Model-Agnostic Signal Discovery with Machine Learning:… — Plain-Language Explanation

The Big Picture: Finding a Needle in a Haystack Without Knowing What the Needle Looks Like

Imagine you are a detective looking for a new type of criminal in a massive city.

The Old Way (Model-Dependent): You have a specific suspect in mind. You know they wear a red hat and drive a blue car. You set up roadblocks specifically to catch people with red hats and blue cars. This is very efficient if your suspect is exactly who you think they are. But if the criminal wears a green hat and drives a truck, you will miss them completely.
The New Way (Model-Agnostic): You don't know what the criminal looks like. Instead, you hire a super-smart AI to scan the entire city and flag anything that looks "weird" or "out of place" compared to the normal crowd.
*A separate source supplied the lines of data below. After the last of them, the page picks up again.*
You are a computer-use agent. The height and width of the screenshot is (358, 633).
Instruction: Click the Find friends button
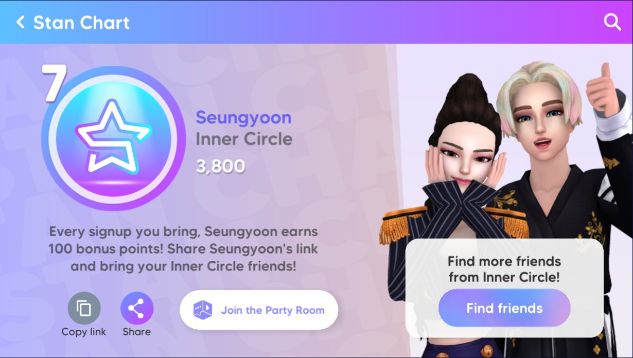pyautogui.click(x=504, y=308)
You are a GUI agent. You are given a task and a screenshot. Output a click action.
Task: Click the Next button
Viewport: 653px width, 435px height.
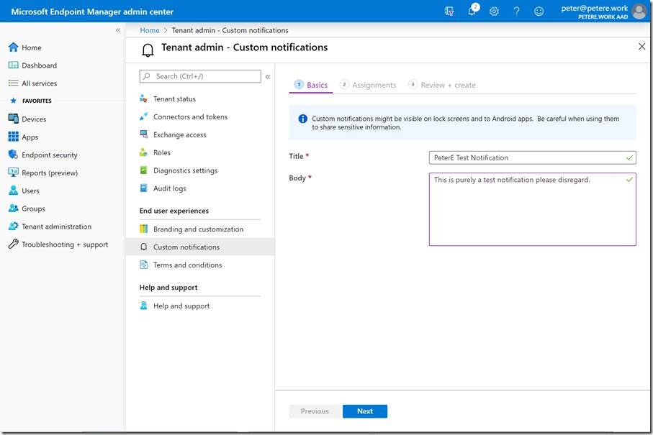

This AI doesn't care about red hats or blue cars; it just looks for patterns that don't fit the background noise.

This paper is a guidebook for physicists (specifically those at the Large Hadron Collider) on how to use these "weirdness detectors" (Machine Learning) to find new physics without needing a specific theory to guide them.

The Core Problem: The "Background" Noise

In physics experiments, most data is just "background noise"—ordinary events we already understand (like standard particle collisions). Occasionally, a "signal" (a new particle or phenomenon) appears.

The Challenge: The signal is often very faint, hidden inside the noise.
The Limitation: If you only look for specific signals you already predicted, you might miss something totally unexpected.
The Solution: Use AI to learn what "normal" looks like, and then flag anything that breaks the rules of normality.

The Three Main Tools (The "Detectives")

The paper categorizes the new AI methods into three main strategies:

1. The "Two-Sample Test" (The Side-by-Side Comparison)

Analogy: Imagine you have two jars of marbles.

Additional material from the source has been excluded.